Solo unas horas después de que comenzarán los bombardeos sobre Irán hace dos semanas, miles de iraníes se echaron a la calle para celebrar la muerte de su bestia negra. Un ataque israelí había acabado en los primeros compases del asalto con el líder supremo, Alí Jameneí, el hombre que durante casi 40 años pilotó el régimen autoritario de los ayatolás.
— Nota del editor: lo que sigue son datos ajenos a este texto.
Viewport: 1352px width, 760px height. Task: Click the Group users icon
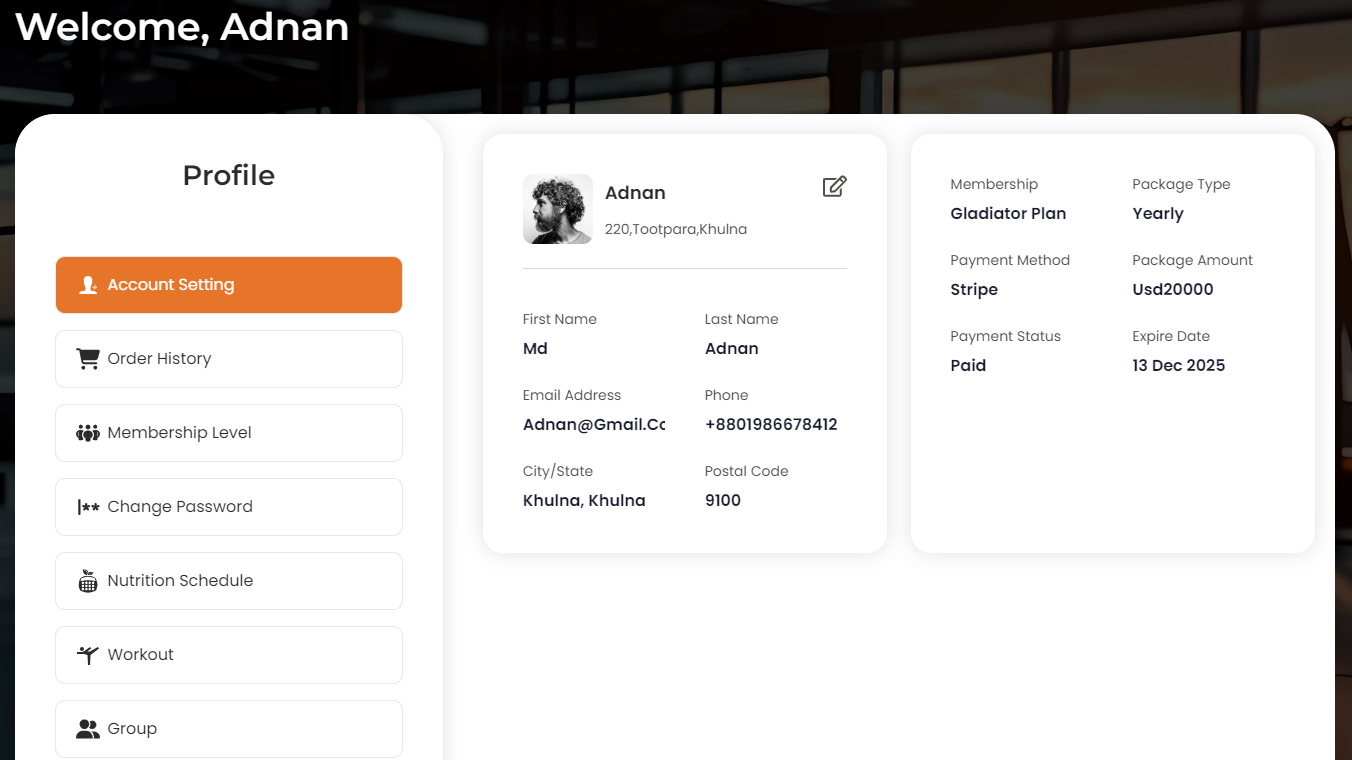point(88,729)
En muchas ciudades se escucharon vivas y ovaciones, se bailó en la calle y hasta se tiraron abajo efigies del «tirano», según los vídeos que circularon por redes sociales. «Esta es vuestra oportunidad para establecer un Irán nuevo y libre», dijo Binyamín Netanyahu a los iraníes, un mensaje también repetido por Donald Trump. Pero la euforia duró poco. Durante las siguientes noches no fue la oposición, sino los simpatizantes del régimen los que ocuparon las calles a instancias de sus líderes, mientras se reforzaba la seguridad y se amenazaba a la disidencia contra cualquier tentación. La primera ventana de oportunidad para forzar un cambio de régimen mediante una revuelta popular había pasado.